Let's break it down into what I think are the three most important shifts happening right now:

1. Personalization at a scale that wasn't possible before. Old-school segmentation meant grouping people by age, city, or purchase history — and refreshing those segments monthly. Today, AI is analyzing live behavioural signals continuously. Your audience isn't a static list anymore; it's a dynamic, always-updating picture of real intent.

2. AI agents are taking over routine customer journeys. From reorder notifications to personalized onboarding to real-time support — things that used to require human touchpoints are now being handled by intelligent agents. This doesn't mean marketing is becoming robotic. It means marketers need to become orchestrators, focusing on strategy and supervising the systems rather than executing every step manually.

3. Search behavior is fundamentally shifting. AI Overviews now appear on nearly half of all Google searches. People are getting answers before they even click. For content marketers and SEO folks, this is a massive change — one that demands we rethink what "ranking" even means.

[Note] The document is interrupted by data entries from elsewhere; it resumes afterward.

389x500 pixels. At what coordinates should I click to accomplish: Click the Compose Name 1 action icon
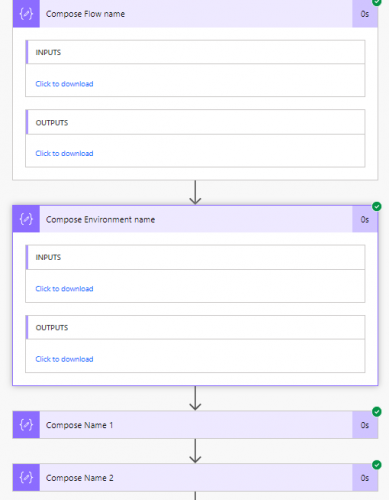(x=26, y=425)
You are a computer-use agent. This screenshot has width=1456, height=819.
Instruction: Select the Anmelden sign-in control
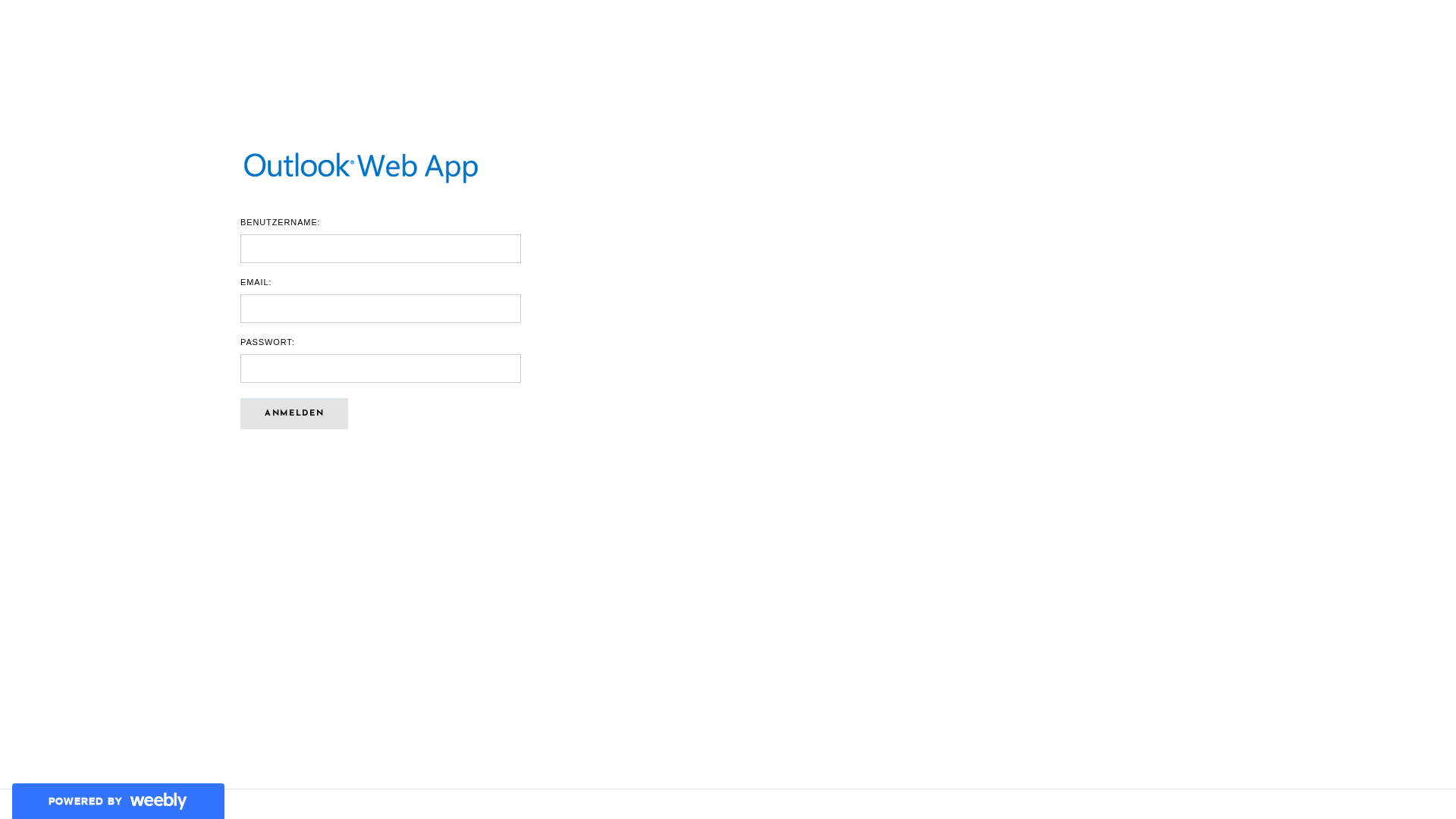(x=294, y=413)
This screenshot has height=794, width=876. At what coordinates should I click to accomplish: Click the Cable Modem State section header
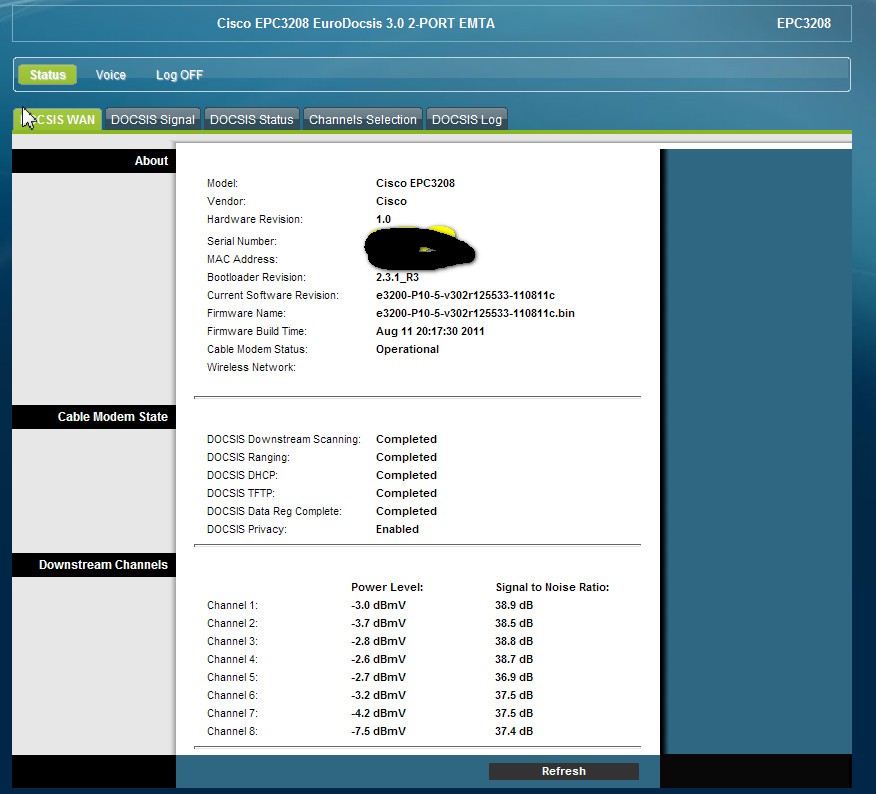pyautogui.click(x=112, y=417)
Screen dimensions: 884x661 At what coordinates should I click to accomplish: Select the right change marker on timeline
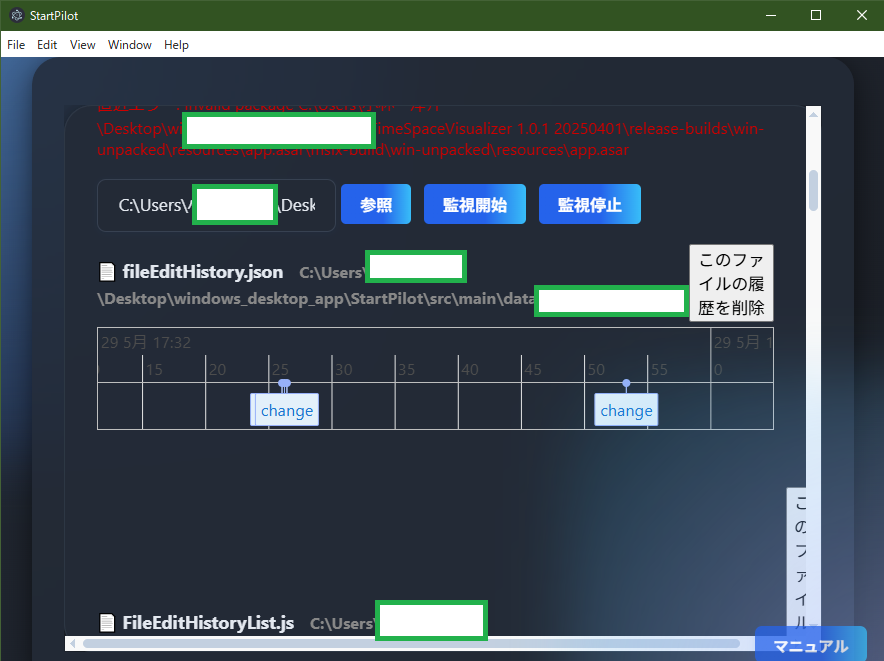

Some AI tools I've been exploring

I'll be writing dedicated posts on each of these, but here's a quick peek at what's been on my radar:

  1. Claude / ChatGPT - Drafting, strategy frameworks, research synthesis. Use them as thinking partners, not ghostwriters.

  2. Improvado - AI-driven marketing data aggregation — pulls from all channels into one clean dashboard.

  3. StackAdapt / Ivy™ - AI-assisted programmatic advertising with smart audience refinement and creative optimization.

  4. Synthetic audiences - AI-generated consumer simulations for ethical creative testing — no personal data needed.

My honest take

Here's what I keep coming back to: AI doesn't replace good marketing instincts - it amplifies them. If you have a weak strategy, AI will help you produce weak content faster. If you have a clear point of view on your audience and your brand, AI becomes genuinely powerful.